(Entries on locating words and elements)
________________

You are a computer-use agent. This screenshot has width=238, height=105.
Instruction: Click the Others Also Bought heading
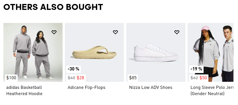click(x=53, y=7)
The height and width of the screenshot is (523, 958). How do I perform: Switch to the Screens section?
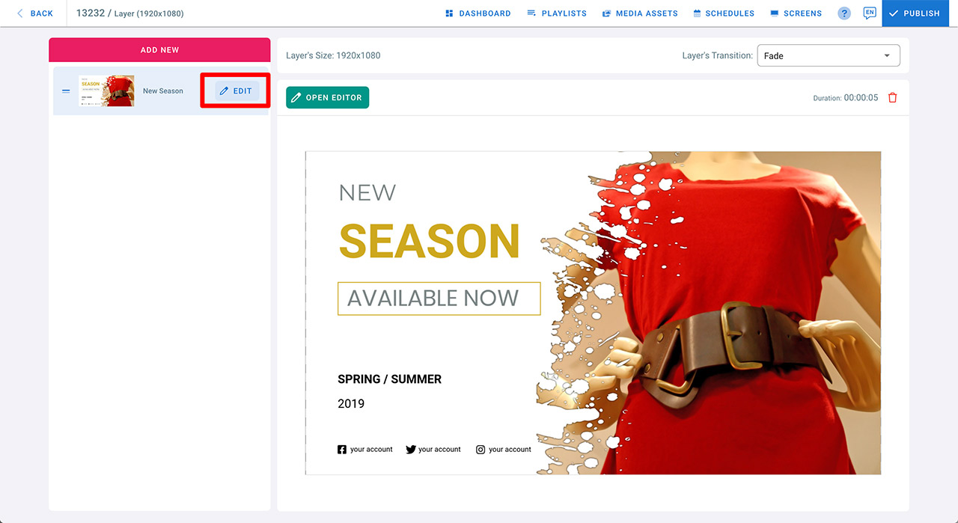click(x=796, y=13)
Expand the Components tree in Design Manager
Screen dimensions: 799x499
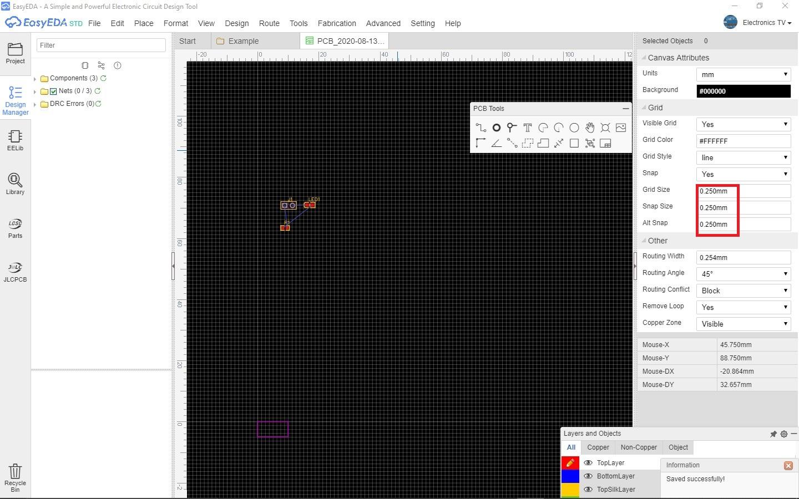click(x=36, y=78)
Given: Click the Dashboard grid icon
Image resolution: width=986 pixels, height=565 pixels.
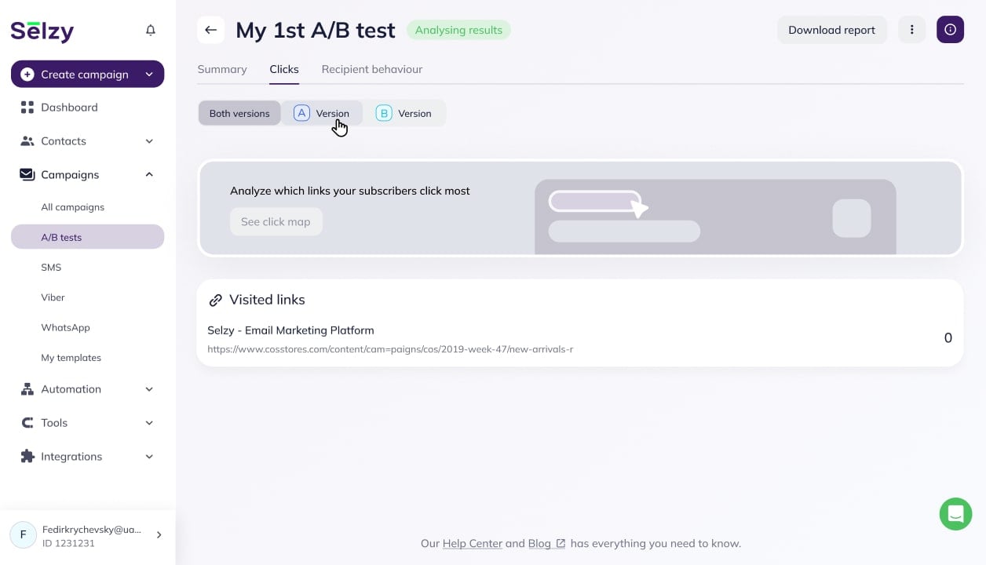Looking at the screenshot, I should coord(27,108).
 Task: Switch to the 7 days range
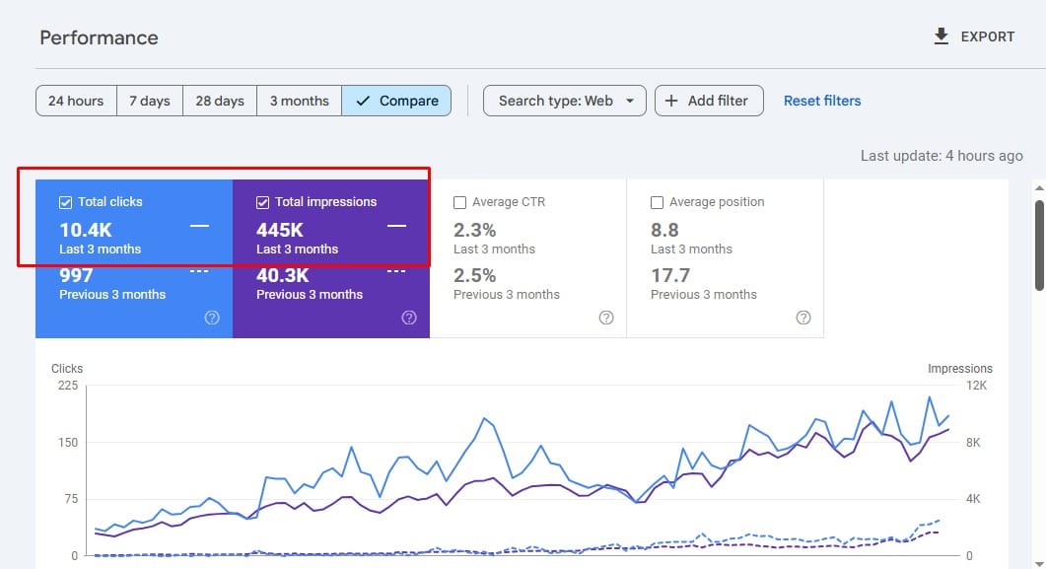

________________

What you should do:
Copy each line of the data above word for word, leaving out the pictures.

Task answer:
You are a computer-use agent. This screenshot has width=238, height=105.
Instruction: Click the Others Also Bought heading
click(x=53, y=7)
The height and width of the screenshot is (523, 958). How do I perform: Switch to the Screens section?
click(x=796, y=13)
Expand the Components tree in Design Manager
Screen dimensions: 799x499
click(x=36, y=78)
Given: Click the Dashboard grid icon
Image resolution: width=986 pixels, height=565 pixels.
Looking at the screenshot, I should coord(27,108).
 Task: Switch to the 7 days range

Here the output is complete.